Negli ultimi anni, l’orientamento dei Tribunali nei confronti del fenomeno del mobbing si è fatto sempre più restrittivo e non si contano le pronunce di reiezione delle domande dei lavoratori, quasi sempre dovute alla difficoltà di provare l’intento persecutorio del datore di lavoro o la continuità delle molestie subite dal dipendente: questa tendenza, naturalmente, ha lasciato scoperte e prive di tutela tutta una serie di situazioni lavorative in cui il lavoratore, pur non potendosi definire vittima di mobbing, era comunque oggetto di molestie e vessazioni che sono sicuramente meritevoli di tutela.
Nel caso in esame, patrocinato dall’avvocato Paolo Bagnasco, le condotte portate all’attenzione del Giudice riguardavano l’atteggiamento di un responsabile che era solito indulgere in battute ed apprezzamenti sconvenienti sull’aspetto fisico delle proprie sottoposte.

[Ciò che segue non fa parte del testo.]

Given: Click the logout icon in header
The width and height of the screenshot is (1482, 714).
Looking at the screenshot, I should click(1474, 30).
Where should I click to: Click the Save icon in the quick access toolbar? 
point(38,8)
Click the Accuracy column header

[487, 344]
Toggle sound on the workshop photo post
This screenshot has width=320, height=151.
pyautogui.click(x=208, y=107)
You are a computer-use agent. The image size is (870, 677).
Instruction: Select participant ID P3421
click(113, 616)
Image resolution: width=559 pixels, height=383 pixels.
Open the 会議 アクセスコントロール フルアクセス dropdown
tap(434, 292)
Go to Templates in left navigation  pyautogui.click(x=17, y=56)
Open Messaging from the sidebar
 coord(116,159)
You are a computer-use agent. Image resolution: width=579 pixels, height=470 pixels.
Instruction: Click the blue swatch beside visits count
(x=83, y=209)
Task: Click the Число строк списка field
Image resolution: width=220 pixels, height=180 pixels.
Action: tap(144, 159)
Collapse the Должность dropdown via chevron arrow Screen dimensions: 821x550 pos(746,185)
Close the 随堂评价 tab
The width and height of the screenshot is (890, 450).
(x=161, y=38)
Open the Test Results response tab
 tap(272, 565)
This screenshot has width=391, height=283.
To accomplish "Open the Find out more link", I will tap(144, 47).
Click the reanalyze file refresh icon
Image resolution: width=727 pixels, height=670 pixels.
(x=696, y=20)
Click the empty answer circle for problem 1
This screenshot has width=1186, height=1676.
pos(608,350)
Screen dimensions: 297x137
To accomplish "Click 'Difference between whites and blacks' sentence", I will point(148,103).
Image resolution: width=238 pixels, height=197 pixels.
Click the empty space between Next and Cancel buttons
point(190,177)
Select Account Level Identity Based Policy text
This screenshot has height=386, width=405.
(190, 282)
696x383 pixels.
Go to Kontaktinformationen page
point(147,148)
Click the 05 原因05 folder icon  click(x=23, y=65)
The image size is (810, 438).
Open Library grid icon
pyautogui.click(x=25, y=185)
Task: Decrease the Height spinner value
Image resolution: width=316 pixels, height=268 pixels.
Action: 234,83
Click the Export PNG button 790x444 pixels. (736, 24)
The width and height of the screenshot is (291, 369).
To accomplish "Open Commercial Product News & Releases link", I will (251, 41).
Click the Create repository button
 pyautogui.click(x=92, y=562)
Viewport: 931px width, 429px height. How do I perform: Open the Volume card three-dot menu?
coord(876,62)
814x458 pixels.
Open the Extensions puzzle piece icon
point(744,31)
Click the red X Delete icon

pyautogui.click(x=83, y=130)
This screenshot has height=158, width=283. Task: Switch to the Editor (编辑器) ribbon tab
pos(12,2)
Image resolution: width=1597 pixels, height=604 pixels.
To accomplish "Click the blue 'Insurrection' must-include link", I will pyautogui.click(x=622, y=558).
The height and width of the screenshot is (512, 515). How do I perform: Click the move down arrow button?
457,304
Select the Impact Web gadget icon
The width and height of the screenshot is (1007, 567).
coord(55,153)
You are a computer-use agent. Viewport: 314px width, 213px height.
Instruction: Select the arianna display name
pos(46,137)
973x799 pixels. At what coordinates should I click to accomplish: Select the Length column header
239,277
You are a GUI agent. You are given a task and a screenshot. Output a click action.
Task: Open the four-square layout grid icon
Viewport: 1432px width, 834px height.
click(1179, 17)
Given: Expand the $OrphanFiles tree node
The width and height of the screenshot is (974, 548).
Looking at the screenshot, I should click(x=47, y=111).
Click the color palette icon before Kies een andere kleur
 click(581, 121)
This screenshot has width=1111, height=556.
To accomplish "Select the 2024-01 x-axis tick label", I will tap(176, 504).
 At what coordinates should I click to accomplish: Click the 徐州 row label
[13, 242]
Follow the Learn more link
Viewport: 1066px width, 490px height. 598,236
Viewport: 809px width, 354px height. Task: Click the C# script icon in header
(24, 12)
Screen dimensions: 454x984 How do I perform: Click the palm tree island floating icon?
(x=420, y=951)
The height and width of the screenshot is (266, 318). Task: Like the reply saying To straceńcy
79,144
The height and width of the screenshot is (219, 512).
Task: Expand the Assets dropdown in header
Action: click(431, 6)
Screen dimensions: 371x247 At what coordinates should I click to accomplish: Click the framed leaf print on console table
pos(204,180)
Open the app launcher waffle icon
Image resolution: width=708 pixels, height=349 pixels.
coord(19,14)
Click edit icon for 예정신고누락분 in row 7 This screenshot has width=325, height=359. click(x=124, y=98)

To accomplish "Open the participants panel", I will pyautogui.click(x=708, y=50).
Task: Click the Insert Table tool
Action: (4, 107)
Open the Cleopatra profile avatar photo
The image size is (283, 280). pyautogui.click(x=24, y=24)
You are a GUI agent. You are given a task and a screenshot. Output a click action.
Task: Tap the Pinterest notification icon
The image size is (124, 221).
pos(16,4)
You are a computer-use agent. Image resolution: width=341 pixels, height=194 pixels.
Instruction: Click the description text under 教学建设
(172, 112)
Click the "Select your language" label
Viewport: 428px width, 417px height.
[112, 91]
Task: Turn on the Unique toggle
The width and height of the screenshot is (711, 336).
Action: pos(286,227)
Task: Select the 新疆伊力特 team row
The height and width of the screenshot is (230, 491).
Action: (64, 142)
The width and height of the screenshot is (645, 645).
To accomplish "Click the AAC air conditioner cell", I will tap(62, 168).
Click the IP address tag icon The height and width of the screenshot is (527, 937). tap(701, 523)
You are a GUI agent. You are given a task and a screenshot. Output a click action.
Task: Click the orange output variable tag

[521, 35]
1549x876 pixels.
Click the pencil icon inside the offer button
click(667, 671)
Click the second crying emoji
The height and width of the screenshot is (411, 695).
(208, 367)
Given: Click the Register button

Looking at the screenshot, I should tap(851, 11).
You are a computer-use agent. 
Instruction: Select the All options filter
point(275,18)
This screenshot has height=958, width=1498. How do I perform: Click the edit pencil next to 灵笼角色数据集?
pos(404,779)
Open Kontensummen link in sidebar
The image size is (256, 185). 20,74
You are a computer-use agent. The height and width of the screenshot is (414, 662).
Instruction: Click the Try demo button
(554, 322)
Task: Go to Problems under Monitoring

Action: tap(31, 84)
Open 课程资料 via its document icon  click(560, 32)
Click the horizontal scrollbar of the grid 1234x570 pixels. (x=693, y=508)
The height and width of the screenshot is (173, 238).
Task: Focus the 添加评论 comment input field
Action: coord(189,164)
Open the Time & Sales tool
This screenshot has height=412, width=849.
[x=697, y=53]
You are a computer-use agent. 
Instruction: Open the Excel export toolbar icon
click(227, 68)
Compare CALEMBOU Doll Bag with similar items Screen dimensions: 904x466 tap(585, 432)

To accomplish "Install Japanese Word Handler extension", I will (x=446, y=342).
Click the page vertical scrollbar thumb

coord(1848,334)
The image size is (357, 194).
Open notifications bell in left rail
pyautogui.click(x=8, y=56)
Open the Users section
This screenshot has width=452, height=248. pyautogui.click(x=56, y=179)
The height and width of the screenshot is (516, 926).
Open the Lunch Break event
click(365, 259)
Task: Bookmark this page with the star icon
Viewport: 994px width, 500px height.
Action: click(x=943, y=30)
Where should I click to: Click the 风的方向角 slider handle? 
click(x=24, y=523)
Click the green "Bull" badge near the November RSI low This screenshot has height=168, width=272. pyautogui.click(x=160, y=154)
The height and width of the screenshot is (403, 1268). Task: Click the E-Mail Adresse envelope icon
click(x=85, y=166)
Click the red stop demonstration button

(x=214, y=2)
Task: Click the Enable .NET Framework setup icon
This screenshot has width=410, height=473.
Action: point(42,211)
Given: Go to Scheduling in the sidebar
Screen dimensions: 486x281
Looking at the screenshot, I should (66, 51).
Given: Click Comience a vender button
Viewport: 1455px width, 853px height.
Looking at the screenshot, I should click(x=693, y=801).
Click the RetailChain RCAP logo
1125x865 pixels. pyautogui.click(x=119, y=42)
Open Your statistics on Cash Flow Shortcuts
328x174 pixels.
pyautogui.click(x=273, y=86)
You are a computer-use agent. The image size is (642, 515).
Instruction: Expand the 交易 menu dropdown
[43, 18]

La sentenza qui pubblicata si pone nel solco di alcune recentissime sentenze della Cassazione e riconosce la rilevanza del c.d. straining (o mobbing attenuato), valorizzando il principio, sancito dall’art. 2087 c.c., per cui il datore di lavoro è comunque tenuto a tutelare il proprio dipendente da condizioni stressogene che, pur non presentando tutte le caratteristiche tipiche del mobbing, sono suscettibili di mettere a repentaglio la salute psicofisica del lavoratore.